[Pixel coordinate grounding data]
╔══

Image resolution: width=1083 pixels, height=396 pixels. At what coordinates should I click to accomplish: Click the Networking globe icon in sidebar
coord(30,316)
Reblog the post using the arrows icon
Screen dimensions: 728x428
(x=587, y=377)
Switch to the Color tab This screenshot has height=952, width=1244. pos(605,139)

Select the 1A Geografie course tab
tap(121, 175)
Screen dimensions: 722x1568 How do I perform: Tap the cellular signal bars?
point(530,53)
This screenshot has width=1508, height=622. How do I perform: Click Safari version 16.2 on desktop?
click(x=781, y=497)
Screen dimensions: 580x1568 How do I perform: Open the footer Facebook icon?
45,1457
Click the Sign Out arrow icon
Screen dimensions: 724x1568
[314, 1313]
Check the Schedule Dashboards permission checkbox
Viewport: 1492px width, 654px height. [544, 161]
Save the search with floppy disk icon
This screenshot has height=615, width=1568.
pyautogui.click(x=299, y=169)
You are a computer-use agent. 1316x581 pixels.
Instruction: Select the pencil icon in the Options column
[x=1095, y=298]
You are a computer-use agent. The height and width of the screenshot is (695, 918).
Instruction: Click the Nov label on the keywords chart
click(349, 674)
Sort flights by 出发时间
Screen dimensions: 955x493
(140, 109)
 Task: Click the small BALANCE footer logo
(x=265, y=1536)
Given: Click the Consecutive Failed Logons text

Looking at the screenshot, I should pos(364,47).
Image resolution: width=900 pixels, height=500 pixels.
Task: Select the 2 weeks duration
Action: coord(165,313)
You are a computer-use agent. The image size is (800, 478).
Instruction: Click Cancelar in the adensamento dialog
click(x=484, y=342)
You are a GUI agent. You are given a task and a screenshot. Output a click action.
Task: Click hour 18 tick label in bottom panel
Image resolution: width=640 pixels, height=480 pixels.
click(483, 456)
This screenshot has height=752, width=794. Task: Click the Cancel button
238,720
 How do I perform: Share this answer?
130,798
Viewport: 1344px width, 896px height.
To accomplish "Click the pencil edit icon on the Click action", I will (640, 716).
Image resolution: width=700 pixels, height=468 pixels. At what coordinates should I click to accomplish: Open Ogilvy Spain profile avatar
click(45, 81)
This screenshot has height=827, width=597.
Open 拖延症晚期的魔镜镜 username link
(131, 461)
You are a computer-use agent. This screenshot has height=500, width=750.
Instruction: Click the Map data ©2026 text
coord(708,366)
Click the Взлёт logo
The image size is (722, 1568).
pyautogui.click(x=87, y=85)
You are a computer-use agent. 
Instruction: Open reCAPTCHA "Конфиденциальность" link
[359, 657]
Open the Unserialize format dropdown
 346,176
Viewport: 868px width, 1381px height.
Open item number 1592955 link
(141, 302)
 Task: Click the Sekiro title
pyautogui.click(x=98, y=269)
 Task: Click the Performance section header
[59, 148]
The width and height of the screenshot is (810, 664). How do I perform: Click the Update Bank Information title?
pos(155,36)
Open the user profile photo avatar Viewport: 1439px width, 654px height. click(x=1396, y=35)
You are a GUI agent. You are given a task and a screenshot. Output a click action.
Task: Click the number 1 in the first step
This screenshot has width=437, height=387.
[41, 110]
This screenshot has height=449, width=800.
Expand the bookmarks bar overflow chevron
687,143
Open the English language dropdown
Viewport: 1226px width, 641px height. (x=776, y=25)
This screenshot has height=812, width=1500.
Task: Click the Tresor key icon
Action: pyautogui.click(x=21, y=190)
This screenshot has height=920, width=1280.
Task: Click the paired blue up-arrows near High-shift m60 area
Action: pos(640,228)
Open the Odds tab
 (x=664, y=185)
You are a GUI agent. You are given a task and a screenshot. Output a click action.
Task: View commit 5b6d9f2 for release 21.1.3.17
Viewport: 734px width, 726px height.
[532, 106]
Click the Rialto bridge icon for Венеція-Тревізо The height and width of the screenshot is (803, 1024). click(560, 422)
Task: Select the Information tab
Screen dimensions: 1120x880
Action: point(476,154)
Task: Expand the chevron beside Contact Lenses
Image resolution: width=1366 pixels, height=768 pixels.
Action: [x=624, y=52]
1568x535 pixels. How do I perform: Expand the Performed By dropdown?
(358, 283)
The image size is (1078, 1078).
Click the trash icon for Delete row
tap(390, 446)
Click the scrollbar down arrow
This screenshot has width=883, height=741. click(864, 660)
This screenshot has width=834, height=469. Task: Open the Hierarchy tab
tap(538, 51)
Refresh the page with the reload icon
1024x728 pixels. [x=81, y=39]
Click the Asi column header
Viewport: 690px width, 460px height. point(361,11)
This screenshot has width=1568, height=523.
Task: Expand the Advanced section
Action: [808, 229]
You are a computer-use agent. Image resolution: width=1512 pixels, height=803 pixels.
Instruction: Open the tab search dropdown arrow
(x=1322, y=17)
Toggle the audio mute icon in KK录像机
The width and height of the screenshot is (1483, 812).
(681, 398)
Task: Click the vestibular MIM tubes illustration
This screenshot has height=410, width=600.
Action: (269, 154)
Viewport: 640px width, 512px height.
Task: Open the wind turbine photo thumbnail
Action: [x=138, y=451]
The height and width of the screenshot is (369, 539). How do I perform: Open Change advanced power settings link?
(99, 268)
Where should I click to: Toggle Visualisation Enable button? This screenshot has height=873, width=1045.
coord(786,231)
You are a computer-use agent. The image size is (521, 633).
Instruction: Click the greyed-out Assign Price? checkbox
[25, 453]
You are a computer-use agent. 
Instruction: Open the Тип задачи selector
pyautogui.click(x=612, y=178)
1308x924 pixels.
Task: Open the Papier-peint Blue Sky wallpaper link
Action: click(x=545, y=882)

╚══

§ PROBLEM STATEMENT: Word for word, extract all the records.

§ OUTPUT BELOW:
Image resolution: width=1083 pixels, height=396 pixels. At what coordinates should I click to accomplish: Click the Networking globe icon in sidebar
coord(30,316)
Reblog the post using the arrows icon
Screen dimensions: 728x428
(x=587, y=377)
Switch to the Color tab This screenshot has height=952, width=1244. pos(605,139)

Select the 1A Geografie course tab
tap(121, 175)
Screen dimensions: 722x1568 How do I perform: Tap the cellular signal bars?
point(530,53)
This screenshot has width=1508, height=622. How do I perform: Click Safari version 16.2 on desktop?
click(x=781, y=497)
Screen dimensions: 580x1568 How do I perform: Open the footer Facebook icon?
45,1457
Click the Sign Out arrow icon
Screen dimensions: 724x1568
[314, 1313]
Check the Schedule Dashboards permission checkbox
Viewport: 1492px width, 654px height. [544, 161]
Save the search with floppy disk icon
This screenshot has height=615, width=1568.
pyautogui.click(x=299, y=169)
You are a computer-use agent. 1316x581 pixels.
Instruction: Select the pencil icon in the Options column
[x=1095, y=298]
You are a computer-use agent. The height and width of the screenshot is (695, 918).
Instruction: Click the Nov label on the keywords chart
click(349, 674)
Sort flights by 出发时间
Screen dimensions: 955x493
(140, 109)
 Task: Click the small BALANCE footer logo
(x=265, y=1536)
Given: Click the Consecutive Failed Logons text

Looking at the screenshot, I should pos(364,47).
Image resolution: width=900 pixels, height=500 pixels.
Task: Select the 2 weeks duration
Action: coord(165,313)
You are a computer-use agent. The image size is (800, 478).
Instruction: Click Cancelar in the adensamento dialog
click(x=484, y=342)
You are a GUI agent. You are given a task and a screenshot. Output a click action.
Task: Click hour 18 tick label in bottom panel
Image resolution: width=640 pixels, height=480 pixels.
click(483, 456)
This screenshot has height=752, width=794. Task: Click the Cancel button
238,720
 How do I perform: Share this answer?
130,798
Viewport: 1344px width, 896px height.
To accomplish "Click the pencil edit icon on the Click action", I will (640, 716).
Image resolution: width=700 pixels, height=468 pixels. At what coordinates should I click to accomplish: Open Ogilvy Spain profile avatar
click(45, 81)
This screenshot has height=827, width=597.
Open 拖延症晚期的魔镜镜 username link
(131, 461)
You are a computer-use agent. This screenshot has height=500, width=750.
Instruction: Click the Map data ©2026 text
coord(708,366)
Click the Взлёт logo
The image size is (722, 1568).
pyautogui.click(x=87, y=85)
You are a computer-use agent. 
Instruction: Open reCAPTCHA "Конфиденциальность" link
[359, 657]
Open the Unserialize format dropdown
 346,176
Viewport: 868px width, 1381px height.
Open item number 1592955 link
(141, 302)
 Task: Click the Sekiro title
pyautogui.click(x=98, y=269)
 Task: Click the Performance section header
[59, 148]
The width and height of the screenshot is (810, 664). How do I perform: Click the Update Bank Information title?
pos(155,36)
Open the user profile photo avatar Viewport: 1439px width, 654px height. click(x=1396, y=35)
You are a GUI agent. You are given a task and a screenshot. Output a click action.
Task: Click the number 1 in the first step
This screenshot has width=437, height=387.
[41, 110]
This screenshot has height=449, width=800.
Expand the bookmarks bar overflow chevron
687,143
Open the English language dropdown
Viewport: 1226px width, 641px height. (x=776, y=25)
This screenshot has height=812, width=1500.
Task: Click the Tresor key icon
Action: pyautogui.click(x=21, y=190)
This screenshot has height=920, width=1280.
Task: Click the paired blue up-arrows near High-shift m60 area
Action: pos(640,228)
Open the Odds tab
 (x=664, y=185)
You are a GUI agent. You are given a task and a screenshot. Output a click action.
Task: View commit 5b6d9f2 for release 21.1.3.17
Viewport: 734px width, 726px height.
[532, 106]
Click the Rialto bridge icon for Венеція-Тревізо The height and width of the screenshot is (803, 1024). click(560, 422)
Task: Select the Information tab
Screen dimensions: 1120x880
Action: point(476,154)
Task: Expand the chevron beside Contact Lenses
Image resolution: width=1366 pixels, height=768 pixels.
Action: [x=624, y=52]
1568x535 pixels. How do I perform: Expand the Performed By dropdown?
(358, 283)
The image size is (1078, 1078).
Click the trash icon for Delete row
tap(390, 446)
Click the scrollbar down arrow
This screenshot has width=883, height=741. click(864, 660)
This screenshot has width=834, height=469. Task: Open the Hierarchy tab
tap(538, 51)
Refresh the page with the reload icon
1024x728 pixels. [x=81, y=39]
Click the Asi column header
Viewport: 690px width, 460px height. point(361,11)
This screenshot has width=1568, height=523.
Task: Expand the Advanced section
Action: [808, 229]
You are a computer-use agent. Image resolution: width=1512 pixels, height=803 pixels.
Instruction: Open the tab search dropdown arrow
(x=1322, y=17)
Toggle the audio mute icon in KK录像机
The width and height of the screenshot is (1483, 812).
(681, 398)
Task: Click the vestibular MIM tubes illustration
This screenshot has height=410, width=600.
Action: (269, 154)
Viewport: 640px width, 512px height.
Task: Open the wind turbine photo thumbnail
Action: [x=138, y=451]
The height and width of the screenshot is (369, 539). How do I perform: Open Change advanced power settings link?
(99, 268)
Where should I click to: Toggle Visualisation Enable button? This screenshot has height=873, width=1045.
coord(786,231)
You are a computer-use agent. The image size is (521, 633).
Instruction: Click the greyed-out Assign Price? checkbox
[25, 453]
You are a computer-use agent. 
Instruction: Open the Тип задачи selector
pyautogui.click(x=612, y=178)
1308x924 pixels.
Task: Open the Papier-peint Blue Sky wallpaper link
Action: click(x=545, y=882)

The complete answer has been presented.